As part of their check-up at birth, babies get a prick on the heel. Among many other things, the blood tests for the function of a protein called phenylalanine hydroxylase. (Scientists sometimes call it “PAH” for convenience.)
PAH is the first in a sequence of enzymes that break down excess phenylalanine. It speeds up the reaction that changes phenylalanine into tyrosine, and the rate of this first reaction sets the pace for all the others following after.

Phenylalanine, an amino acid, is used to build other proteins. Unused phenylalanine, though, can be converted into other molecules such as phenylacetate and phenylpyruvate which are toxic.
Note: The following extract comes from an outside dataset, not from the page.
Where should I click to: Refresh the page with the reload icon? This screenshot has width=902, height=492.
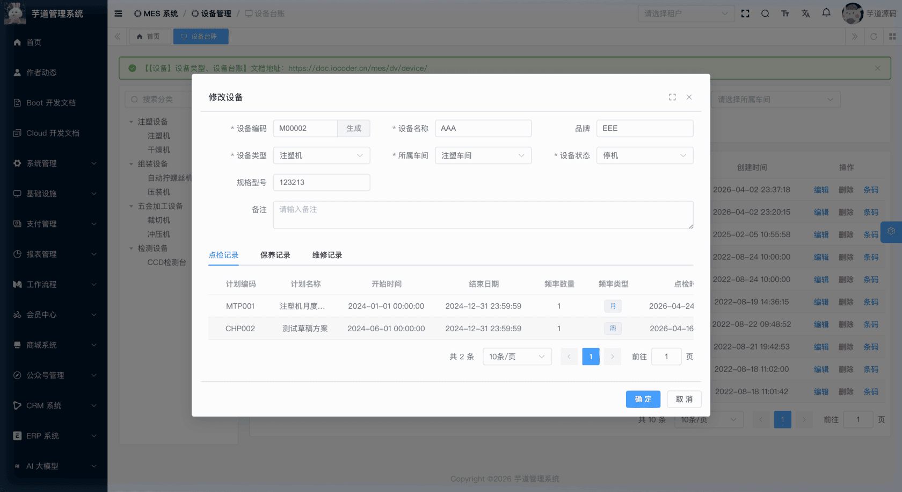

It is critical that PAH is working well to avoid too much phenylalanine, and thus toxins, building up.

Like all molecules, the structure of PAH allows it to do its job.
PAH proteins work together in groups of four, and each PAH unit is made up of three main parts:
- The oligomerization domain (the part that sticks to the other units)
- The catalytic domain (the part that does the chemical reaction)
- The regulatory domain (the part that regulates PAH’s activity levels)

Regulation is very important since some amount of phenylalanine is needed to make proteins with–PAH can’t break down all of it! Other enzymes add and remove a phosphate molecule from PAH to signal whether or not more phenylalanine is needed. When there is too much phenylalanine around, a phosphate is added and the regulatory domain moves out of the way, like opening a door, letting phenylalanine into the catalytic domain. When there is not enough phenylalanine, removing the phosphate triggers the door to close– the regulatory domain blocks phenylalanine from accessing the catalytic domain, preventing it from being broken down.
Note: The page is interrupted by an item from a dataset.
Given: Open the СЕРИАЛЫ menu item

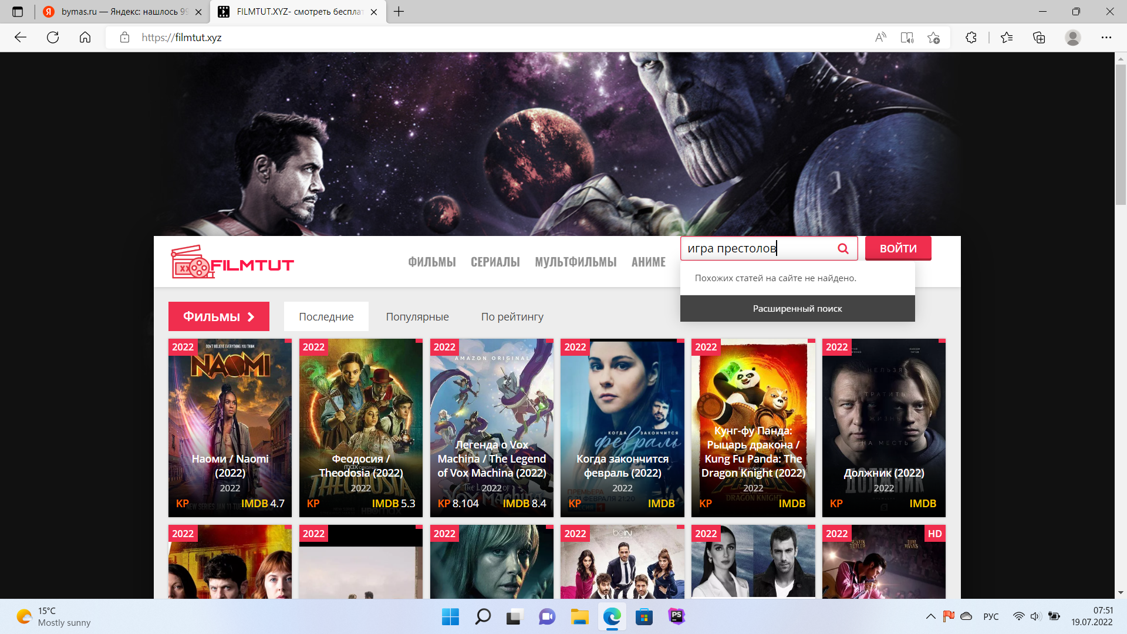Looking at the screenshot, I should point(495,262).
Genetic mutations can mess with PAH’s ability to adopt the correct shape and when PAH doesn’t fold correctly, its reaction and/or its regulation is ruined. PAH loses its ability to break down phenylalanine, causing phenylketonuria, PKU, which is incredibly deadly if it isn’t detected and addressed early. Fortunately, phenylalanine-based toxins can be detected in the urine or blood (hence, the heel prick) and super specific diets limiting the consumption of phenylalanine can prevent toxins from building up to lethal levels. Even though PKU is not a super common disease, screening for PKU immediately after birth can give healthcare workers and parents the opportunity to treat it from the very beginning, before it’s too late, and save that baby’s life.
It only takes days for PKU to become fatal, demonstrating just how essential PAH is to our health!